A U.S. District Court agreed, but the 2nd Circuit reversed.
The case, which focuses on a procedural aspect of employment law, is important to employees who may not know which forms to fill out if they experience discrimination in the workplace, Runkel noted.
Age cases on the docket
The court will also hear three other cases arising under the ADEA.
Claims under the statute have been increasing, which is "a reflection of the workforce getting grayer," Lotito said.
Hannum is keeping an eye on Meacham v. Knolls Atomic Power Laboratory, No. 06-1505, where the Court will determine if an employee alleging disparate impact under the ADEA bears the burden of persuasion on a "reasonable factors other than age" defense.
During an involuntary reduction in force, an employer laid off 31 employees. Thirty of the employees were over 40 years old, and they sued under the ADEA using a disparate impact theory.

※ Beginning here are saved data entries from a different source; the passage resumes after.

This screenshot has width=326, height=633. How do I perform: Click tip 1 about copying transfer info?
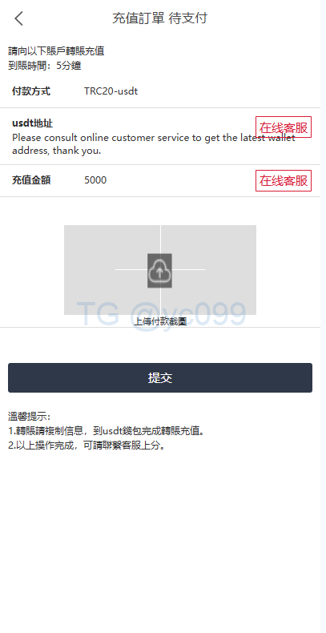[x=107, y=431]
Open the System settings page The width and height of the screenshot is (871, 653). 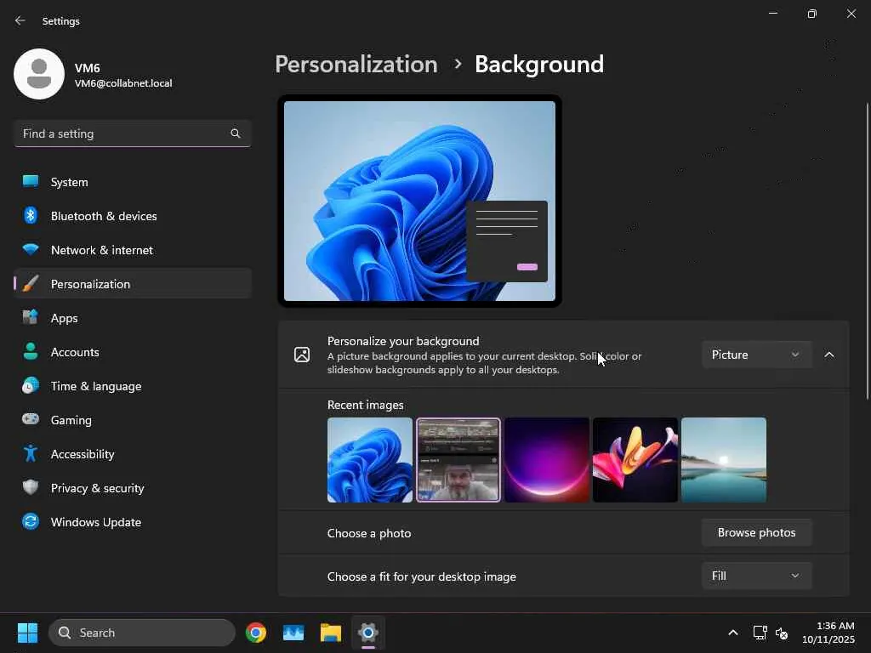pyautogui.click(x=70, y=182)
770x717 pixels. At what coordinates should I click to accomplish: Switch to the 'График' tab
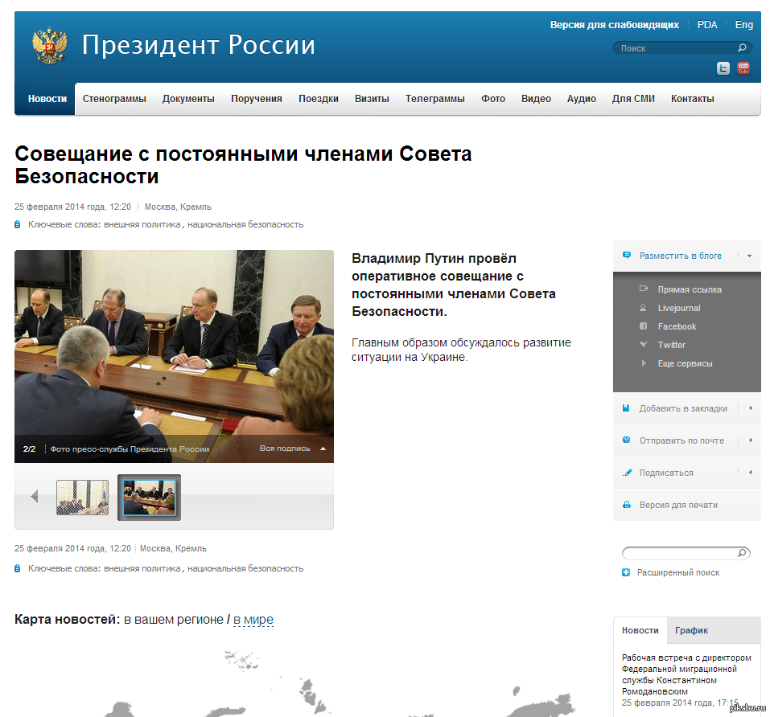coord(691,631)
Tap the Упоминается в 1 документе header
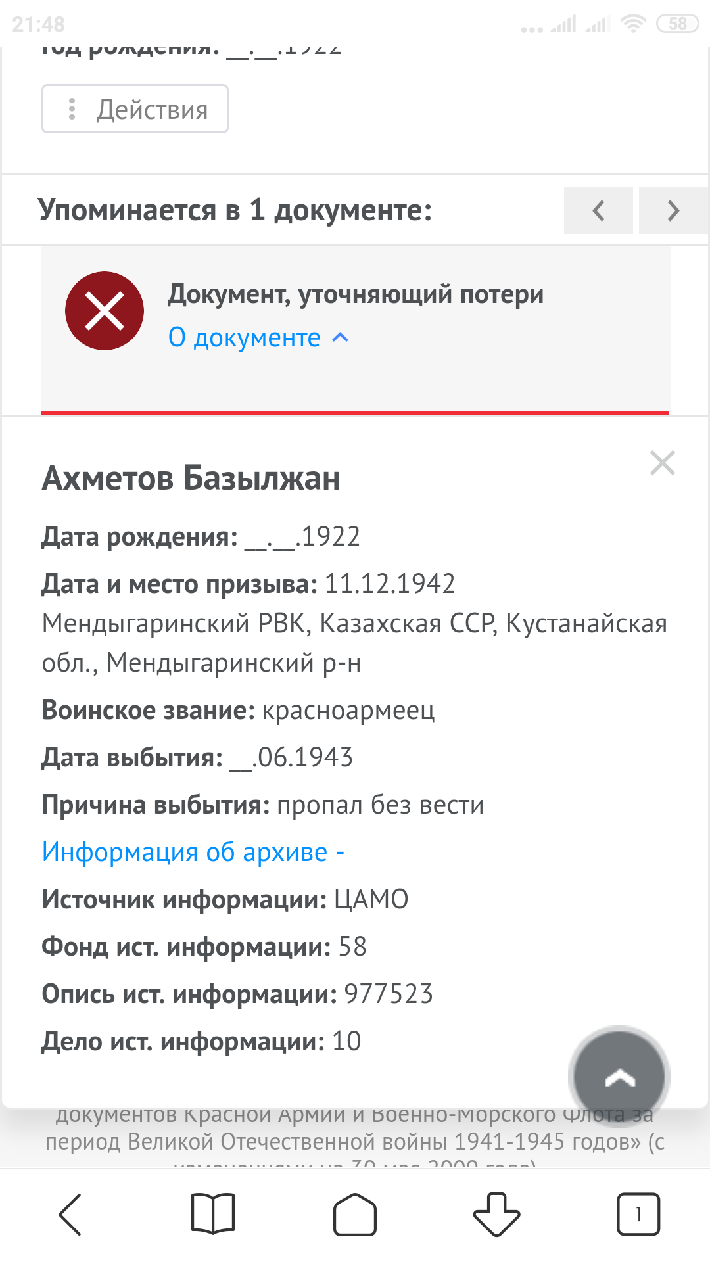Screen dimensions: 710x1262 pyautogui.click(x=235, y=210)
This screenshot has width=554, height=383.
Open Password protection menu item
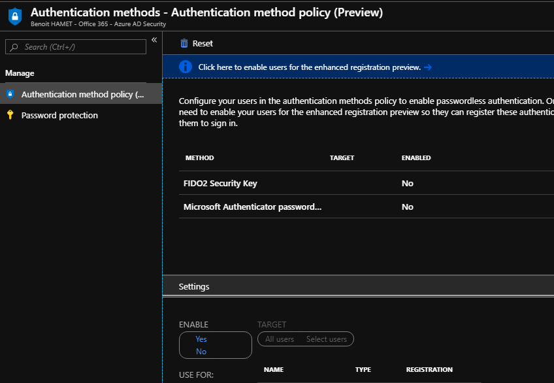[59, 115]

A jury found for the employees, but the 2nd Circuit vacated the verdict and remanded the case with instructions to enter judgment for the employer, finding that it was the plaintiffs' burden to prove the employer's justification was unreasonable.
The 2nd Circuit's decision created a split in the circuits.
Hannum believes the Supreme Court will reverse.
"The burden ought to be the employer's, as an affirmative defense," he said.
The justices will also review Kentucky Retirement Systems v. EEOC, No. 06-1037, where they will consider whether the use of age as a factor in a retirement plan is facially discriminatory in violation of the ADEA, as well as Gomez-Perez.
ERISA cases
The Court recently decided one ERISA case, and will hear another later in the term.
In MetLife v. Glenn, No. 06-923, the justices will consider whether the fact that a claim administrator of an ERISA plan also funds the plan benefits constitutes a "conflict of interest" and, if so, how that conflict should be taken into account on judicial review of a discretionary benefits determination.
The facts of MetLife are "very common," Runkel said, so the decision will impact many employers' ERISA plans. "The circuits are a mess on this issue."
The question is one of deference, he explained – if a claim is denied and makes it way to court, the employer will argue that it should be accorded deference as the plan administrator. Employees, on the other hand, argue that because of the conflict of interest – being able to both deny a claim and review that decision – administrators should be subject to a higher standard of review.
Last week, the Court held that an employee participating in a defined contribution pension plan can recover damages under ERISA for lost growth in his personal account where the fiduciary failed to make changes as directed by the employee. LaRue v. DeWolff, Boberger & Associates, Inc., No. 06-856.
While the circumstances of LaRue occur less frequently than those of MetLife, the stakes are still high, Runkel said, because the Court's ruling created a new claim, giving the millions of individuals enrolled in defined contributions plans a cause of action for personal losses even if the entire plan itself has suffered no loss.